By about 1610, the Dutch fishing and trading fleet is said to have numbered over 16,000 sail of more than 910,000 tons and to have offered employment to 158,000 crewmen. The Dutch West Indies Company, formed to trade in the Caribbean, alone controlled 800 ships. Dutch ships were soon trading over all the seas, legally and illegally, smuggling and slaving. In 1628, they captured an entire silver fleet returning from New Spain, and the bells of Amsterdam rang out in celebration. A French biographer of Jan De Witt, a Dutch statesman who died in 1672, reported that their herring industry produced 350,000 tons of salt fish annually and supported one-fifth of the population, that their trade with the Far East reached a value of 16 million francs annually, that their "importation " trade ran to 36 million francs annually, and that the total value of merchandise shipped in Dutch bottoms amounted to over one billion francs a year.

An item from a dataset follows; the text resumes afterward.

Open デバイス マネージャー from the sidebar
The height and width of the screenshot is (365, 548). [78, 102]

In the hands of these new entrepreneurs of world commerce, thrifty burghers of the rising middle class, waterborne trade began to come into its own. Whereas earlier traders such as the wealthy and aristocratic Italian merchant-shipowners, the Spanish, and the Portuguese had been content to deal primarily in exotic, high-value merchandise, the practical Dutch did not scorn traffic in lowly goods. A little pepper went a long way, one cargo of gold represented great value, but hundreds of shiploads were required to carry the wheat, timber, hemp, fish, wax, tar, leather, and iron that the Dutch transported. They appear to have recognized that no one segment of their maritime enterprise was self-sufficient. Even after their overseas trade had developed to a considerable volume and value, they did not neglect their coasting trade or fisheries industry. From the very nature of their commerce, it is evident that the Dutch concept of trade embodied ideas that are today looked upon as modern: that trade must benefit more than the rich and the powerful, that it must be a two-way affair, and that the carrier performs a service.

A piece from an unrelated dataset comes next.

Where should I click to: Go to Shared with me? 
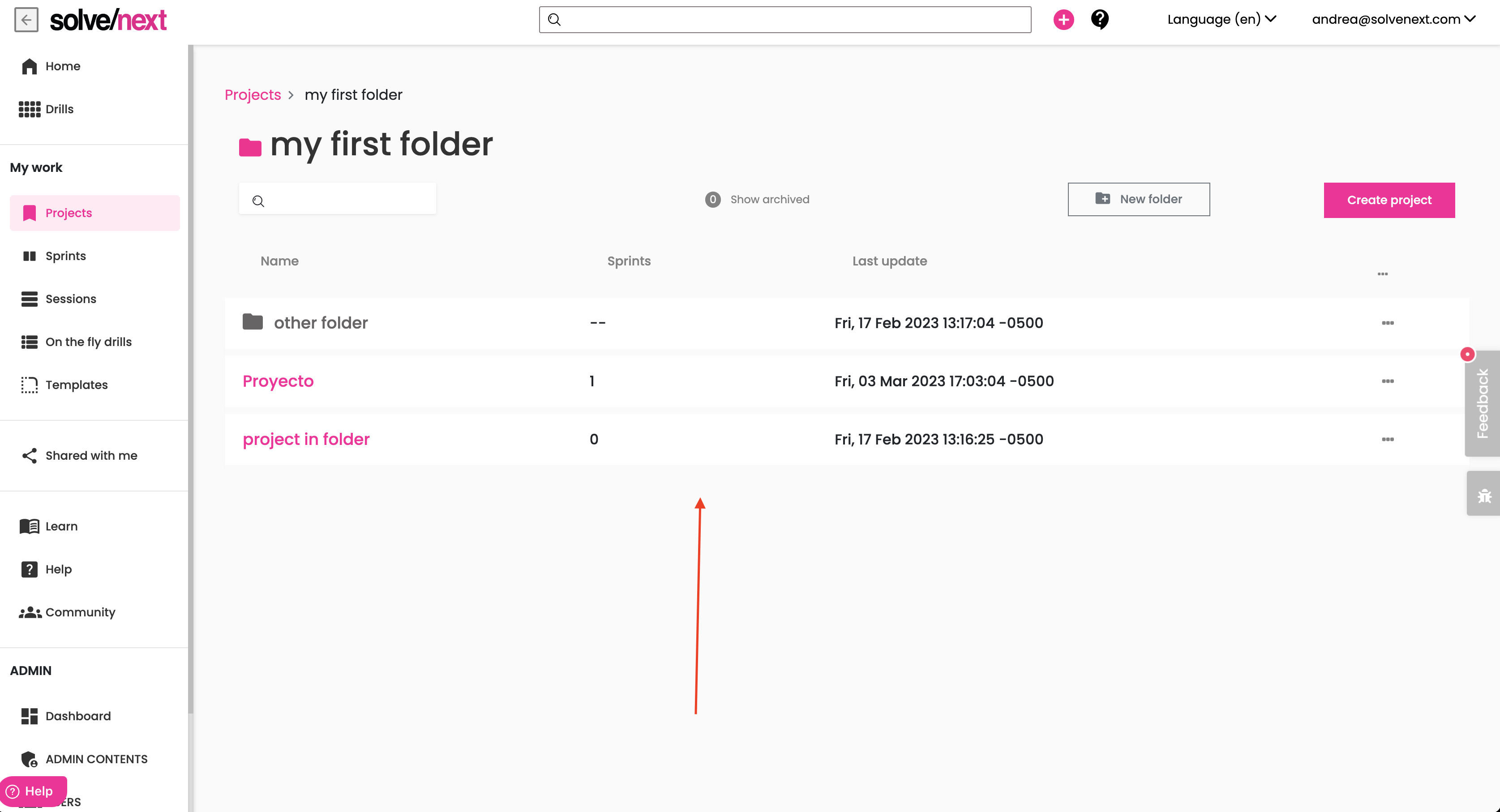tap(91, 455)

By about 1650, Holland occupied a shipping position in many respects analogous to that of Great Britain just before World War I. Her prosperity depended primarily on the ownership of the world's largest merchant fleet and a virtual monopoly of the world's carrying trade. But the Dutch, unlike the British of a later date who shipped coal and manufactured goods, had little of their own to export. In the face of a growing world commerce and effective competition, it was inevitable that Holland should not be able to continue her monopoly of the world's shipping.